Asked why he didn’t then play it safe, Palmer said, "Well, I still had a chance to make par."

Palmer hit the next shot into the road on the left, then stubbornly hit two more out of bounds.

"I had to make a tough putt just to get my 12,’ he said, laughing. ‘Instead of being close to the lead, I missed the cut."

"I think you could say there was no lasting effect. I won the next two tournaments on the tour and then had three winning tournaments at Rancho in future years. I’ve always enjoyed playing there."

 

1991 04 07 – LA Times – Mal Florence – Palmer says: 4 balls out of bounds

 

He then proceeded to hit four balls out of bounds and missed the cut.

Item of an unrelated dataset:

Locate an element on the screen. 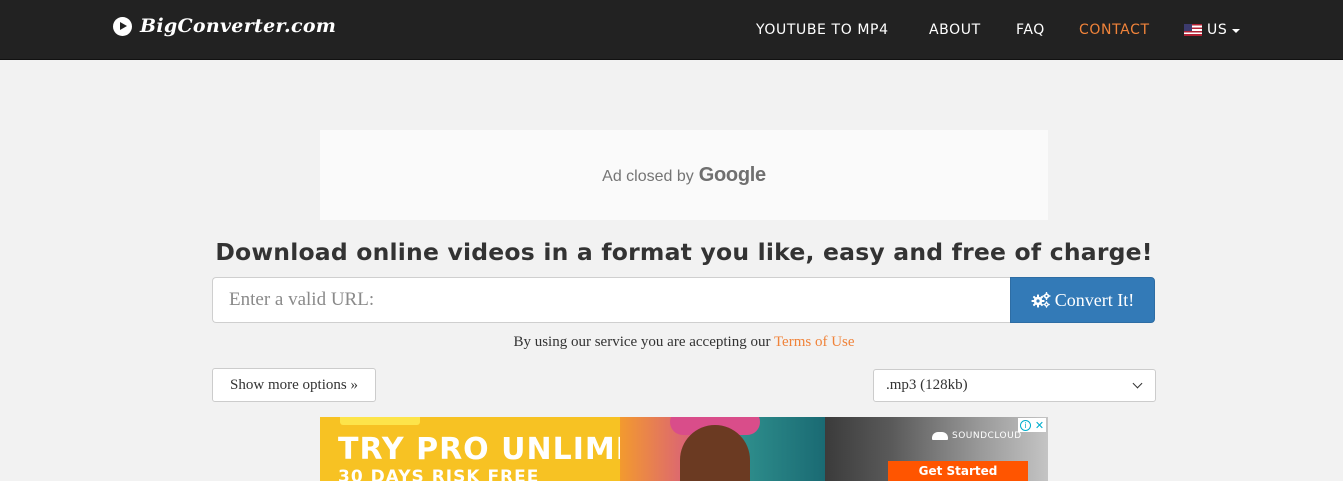 This screenshot has height=481, width=1343. gears-icon is located at coordinates (1041, 300). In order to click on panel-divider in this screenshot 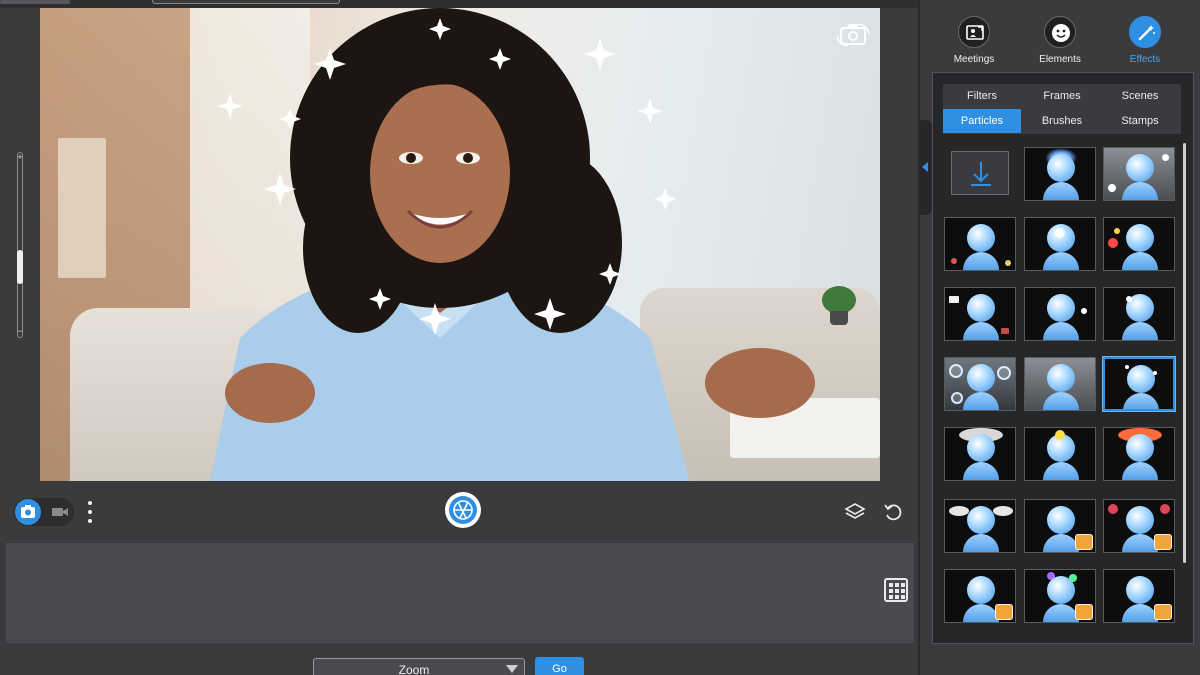, I will do `click(919, 338)`.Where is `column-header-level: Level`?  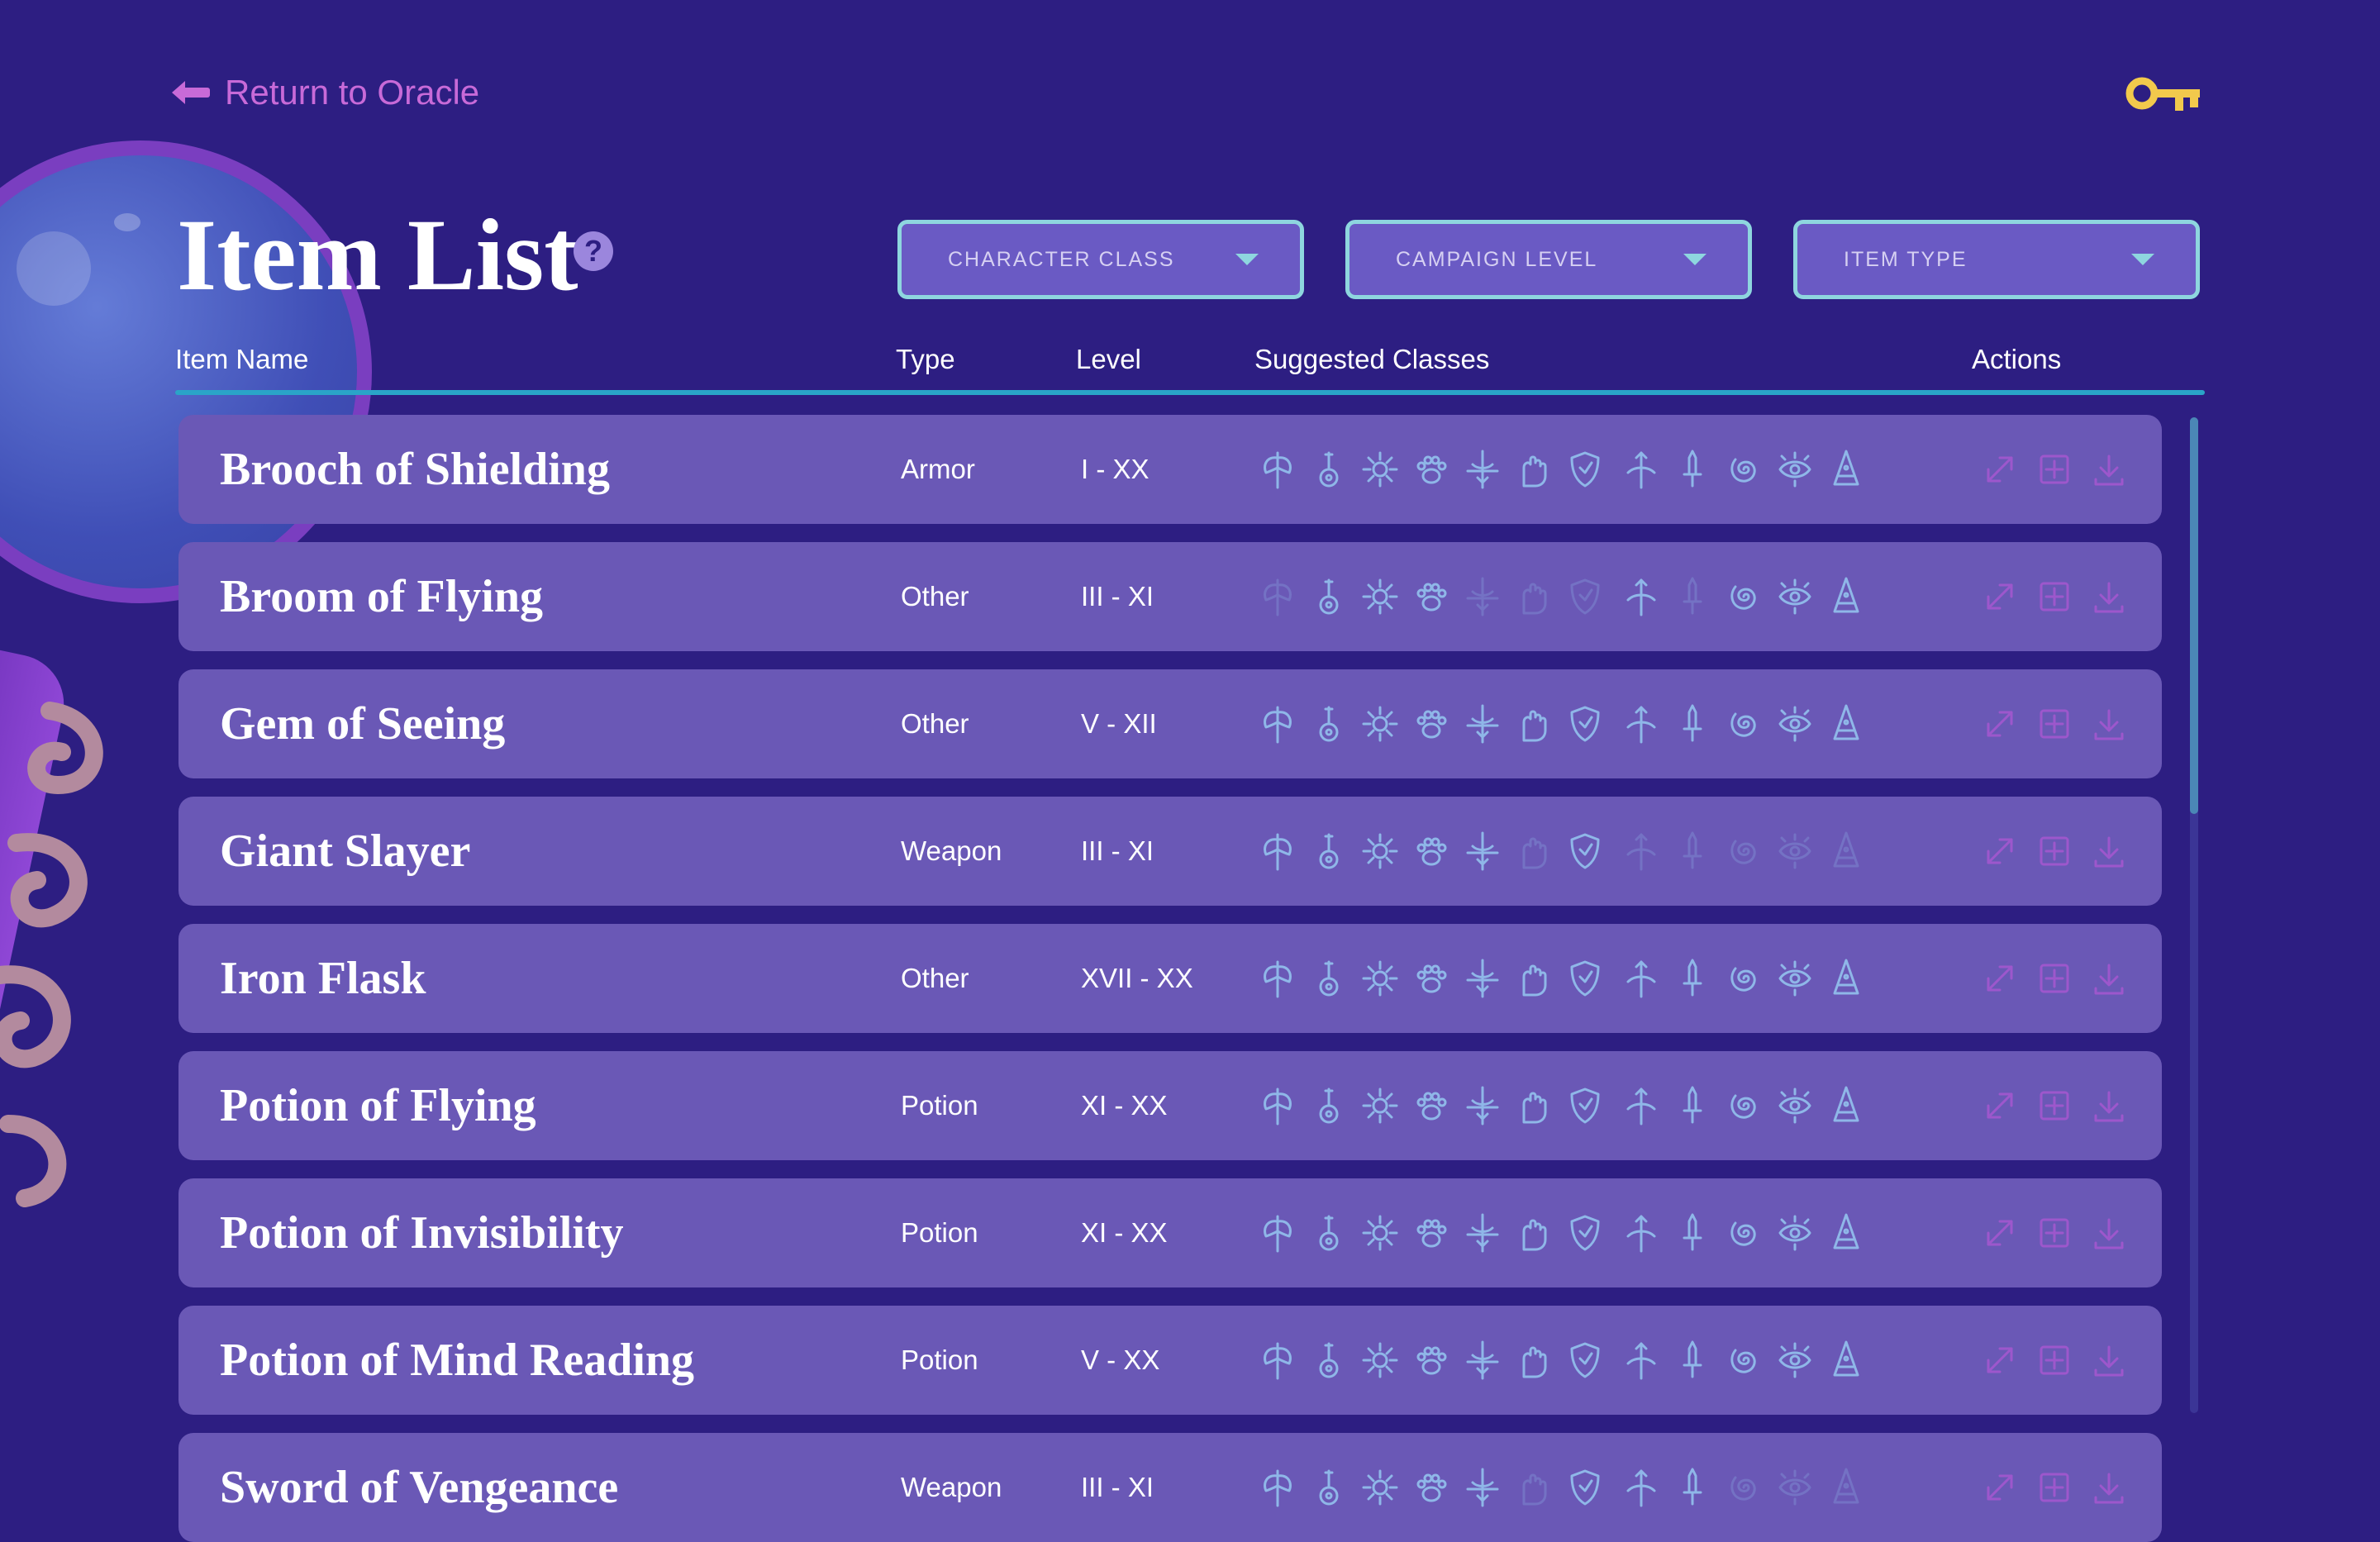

"I was devastated," he said. "I went to the VIP tent and ordered a beer. I was mulling over what happened, and J. Paul Getty was in there and he said. "How in the world could a player of your caliber do that?" I said, "Well, I missed a 20-foot putt for an 11."

 

1993 10 17 – OC Register – John Strege – Palmer says: R, R, L, L

 

Palmer put his drive in the fairway, then pushed his next two shots right, into the driving range. He hooked two shots out of bounds, onto Patricia Ave. He then hit the green and took two putts.

Later he was asked how he made 12.

"I missed a three-footer for 11,’ he said."